TEXT PASSAGE =>
A fundamental challenge in evolutionary biology is the mechanistic integration from genomic variation to fitness of organisms in their natural environment. Linking genomes to fitness is requisite to understand adaptation, speciation, and the interactions between the two processes [1, 2]. In the past, different model systems have been used to either understand the genomic basis of phenotypes, or the fitness effects of phenotypic variation in response to different environmental conditions in nature, but in only few systems have we a thorough understanding about the ecological context in which phenotypic traits evolve and the genomic basis of respective traits. Notable exceptions include heavy metal tolerance in Arabidopsis, eco-morphological differentiation in lake trout , whitefish [5, 6], and marine snails , the reduction of armor in freshwater sticklebacks [8, 9], and changes in fur coloration in beach mice .
Elucidating the genomic basis of adaptation and speciation in systems with in- depth knowledge of ecological sources of selection and phenotypic trait variation has been hindered by the lack of genomic resources, which are often only available for model organisms. However, next generation sequencing (NGS) techniques provide a promising tool in this endeavor [11–13]. While whole genome sequencing on replicated sets of individuals is still expensive, focusing on transcribed portions of the genome (the transcriptome) has become increasingly popular. Such transcriptomic studies focus on sequencing cDNA libraries constructed from mRNA isolated from specific tissues (RNA-seq [14, 15]), and in combination with barcoding technologies [16, 17], can provide large amounts of sequence and expression level data for comparative transcriptomic studies.

DATASET EXTRACT =>
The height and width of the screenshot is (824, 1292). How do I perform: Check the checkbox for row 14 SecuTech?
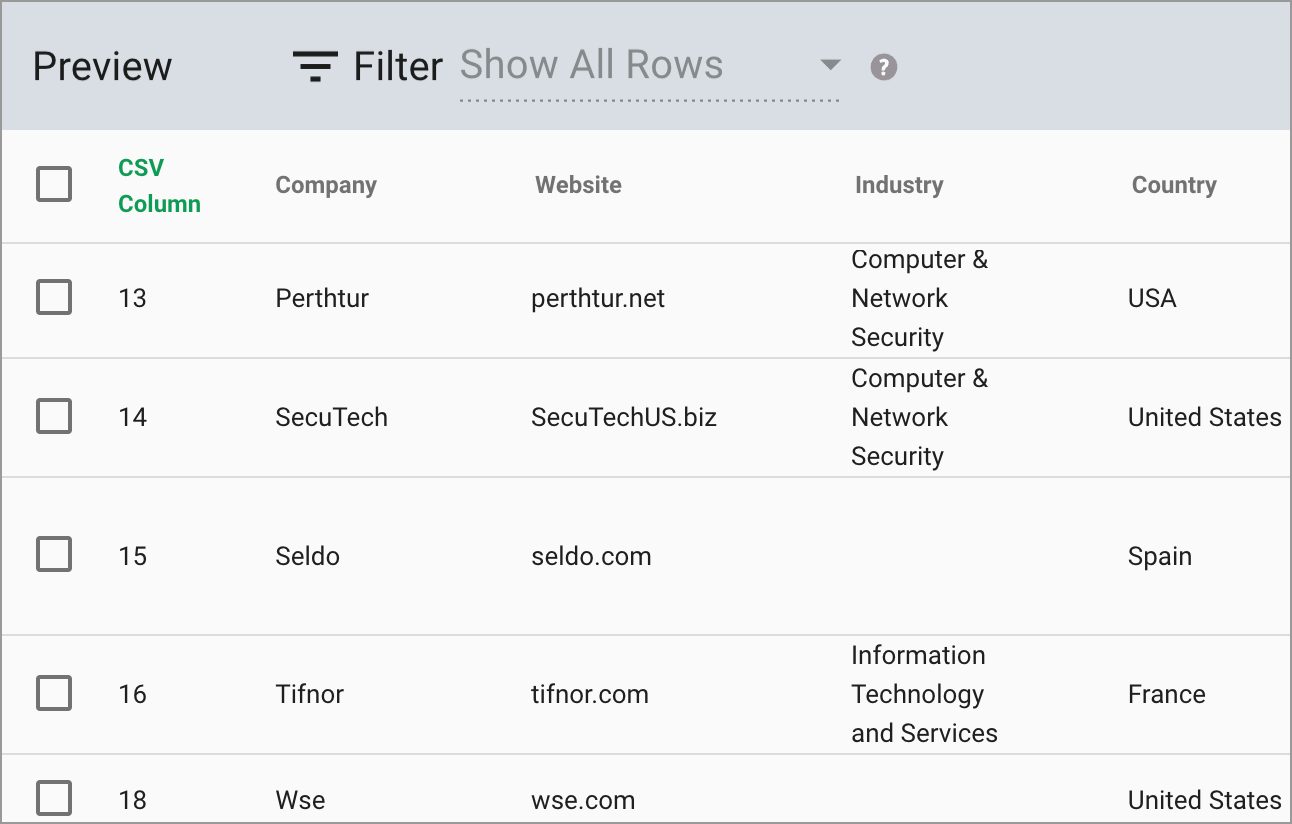pos(53,416)
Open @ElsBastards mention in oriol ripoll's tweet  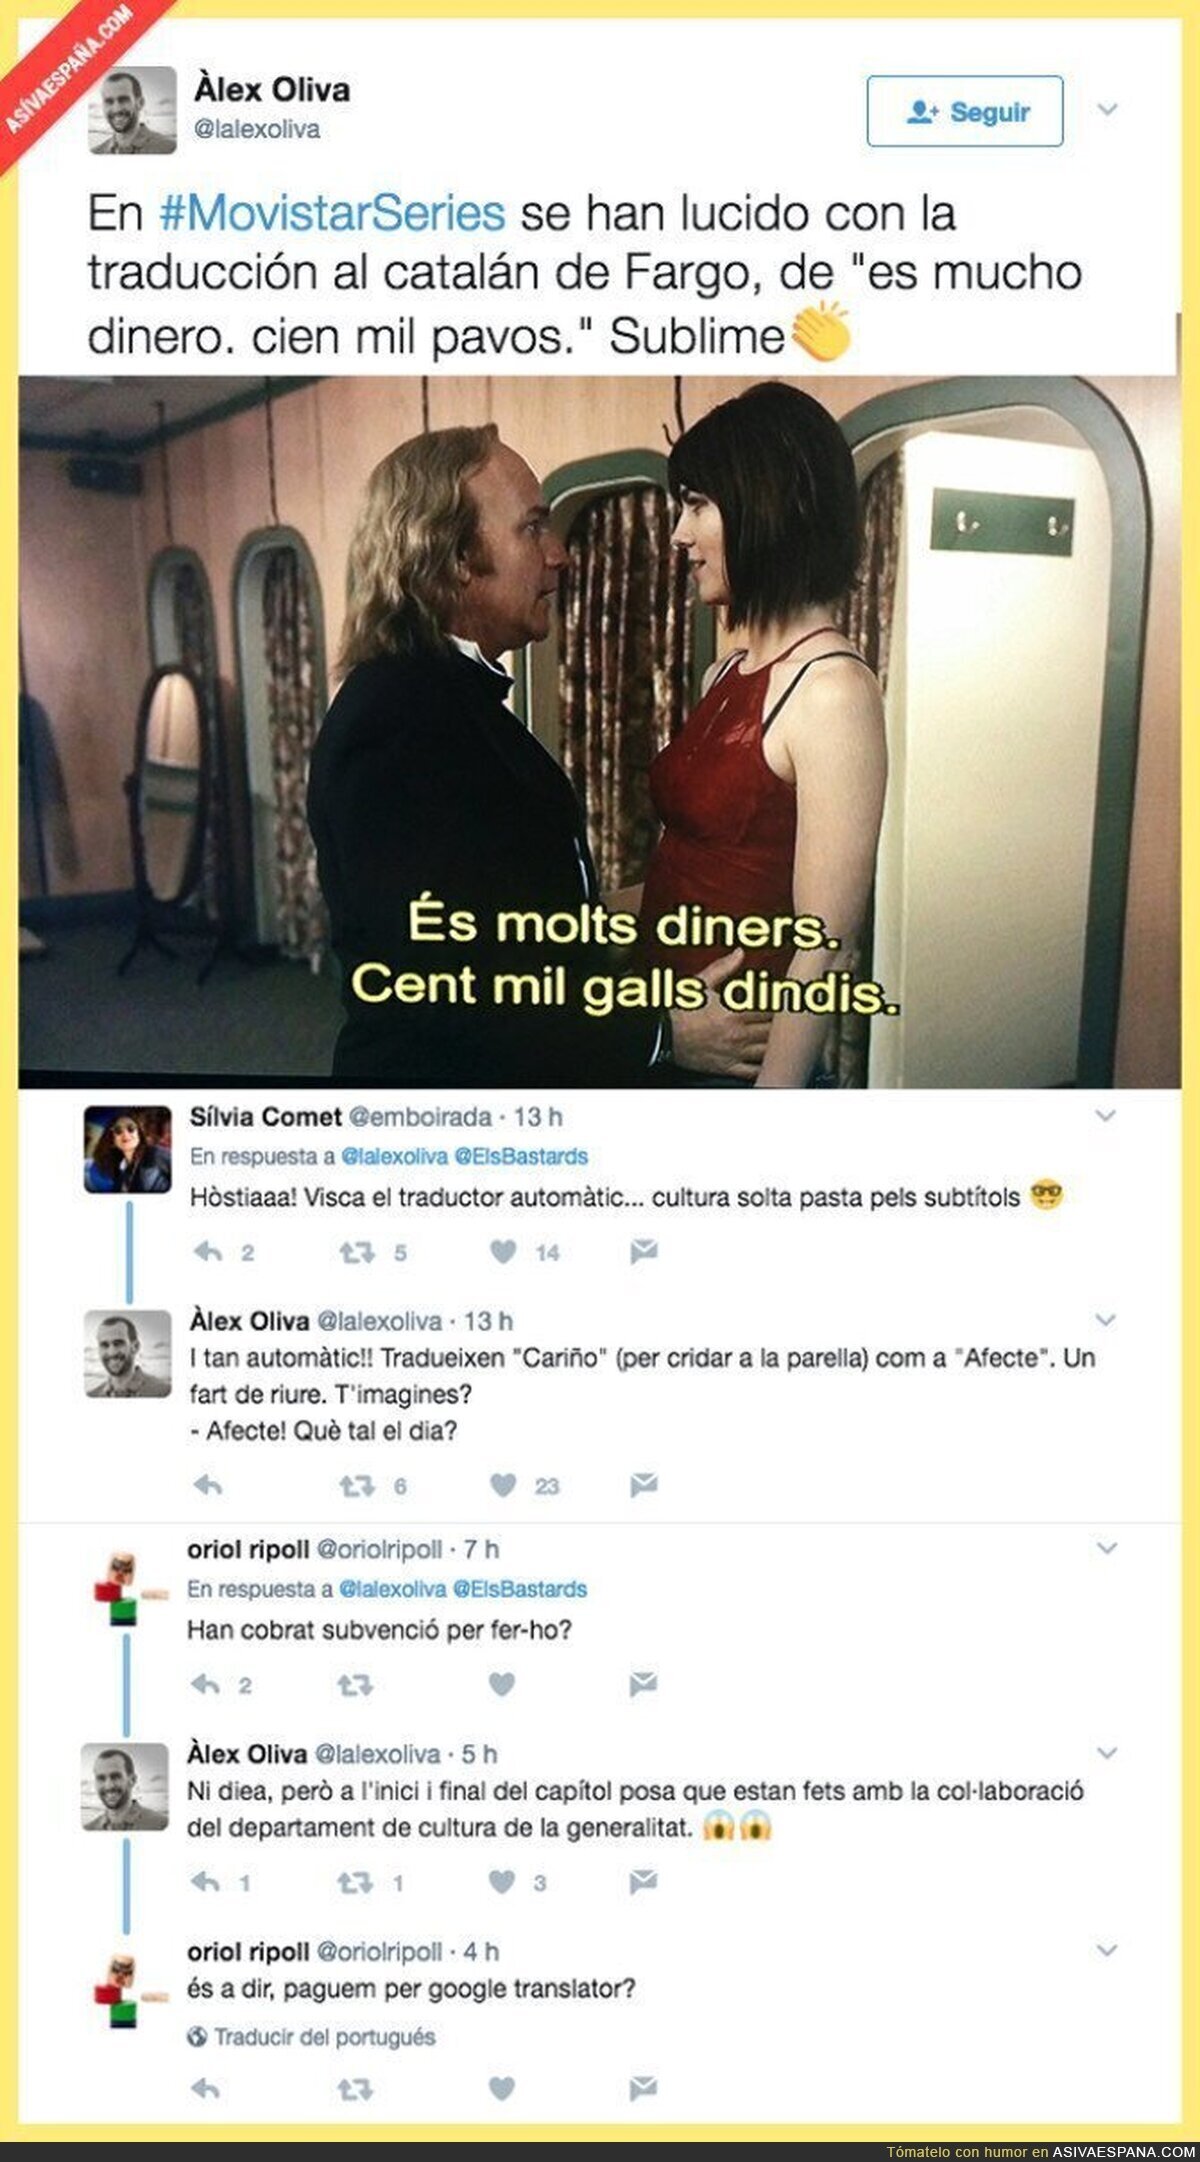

WORK ORDER 1 =>
Decide whether each statement agrees with the passage on linking genomes to fitness. Answer yes or no for each, and quote the passage's deciding words.
(a) Whole genome sequencing on replicated sets of individuals is still expensive.
(b) Genomic resources are usually available for a wide range of non-model organisms.
(c) RNA-seq involves sequencing cDNA libraries constructed from mRNA isolated from specific tissues.
WORK ORDER 2 => Write the next part of the passage on linking genomes to fitness, starting after its last sentence.

TASK ANSWER 1 =>
(a) Yes: "While whole genome sequencing on replicated sets of individuals is still expensive"
(b) No: "which are often only available for model organisms"
(c) Yes: "Such transcriptomic studies focus on sequencing cDNA libraries constructed from mRNA isolated from specific tissues (RNA-seq [14, 15])"

TASK ANSWER 2 =>
We provide a first characterization of the transcriptome of the Atlantic molly, Poecilia mexicana (Poeciliidae). This livebearing fish species is widely distributed in freshwater environments along the Atlantic versant from northeastern Mexico into lower Central America [18, 19]. Poecilia mexicana has been used as a study organism in animal behavior and behavioral ecology [20–22], predator–prey interactions [23, 24], sensory ecology [25–27], and life history evolution [28, 29]. Furthermore, the species is the maternal ancestor of a unisexual hybrid species, the Amazon molly (P. formosa), and is thus frequently investigated to address questions about the evolution and maintenance of sexual reproduction [30–32].
Most importantly, P. mexicana is an emerging model system to study adaptation to extreme environments and ecological speciation, as the species has colonized both hydrogen sulfide-rich and cave habitats in southern Mexico . Hydrogen sulfide (H2S) is a potent toxicant lethal for most metazoans even in micro-molar amounts by inhibiting cellular respiration [34, 35]. The absence of light in caves inhibits the use of visual senses, and cave-dwellers must cope with perpetual darkness, especially if they evolved from diurnal surface-dwelling forms like in poeciliids [36, 37]. Extreme habitats harbor distinct ecotypes of P. mexicana that have evolved convergently across independently colonized sulfidic springs and caves [38, 39]. Compared to conspecifics in adjacent non-sulfidic surface habitats, which harbor the ancestral populations, extremophile populations diverged in eye size, body shape, and gill morphology [38, 40], physiology , life history strategies [41, 42], and behavior [43, 44]. Despite the lack of physical barriers between extreme and adjacent normal habitats, gene flow across habitat types is eminently low , and reproductive isolation is at least partially mediated by natural and sexual selection against immigrants [46–48].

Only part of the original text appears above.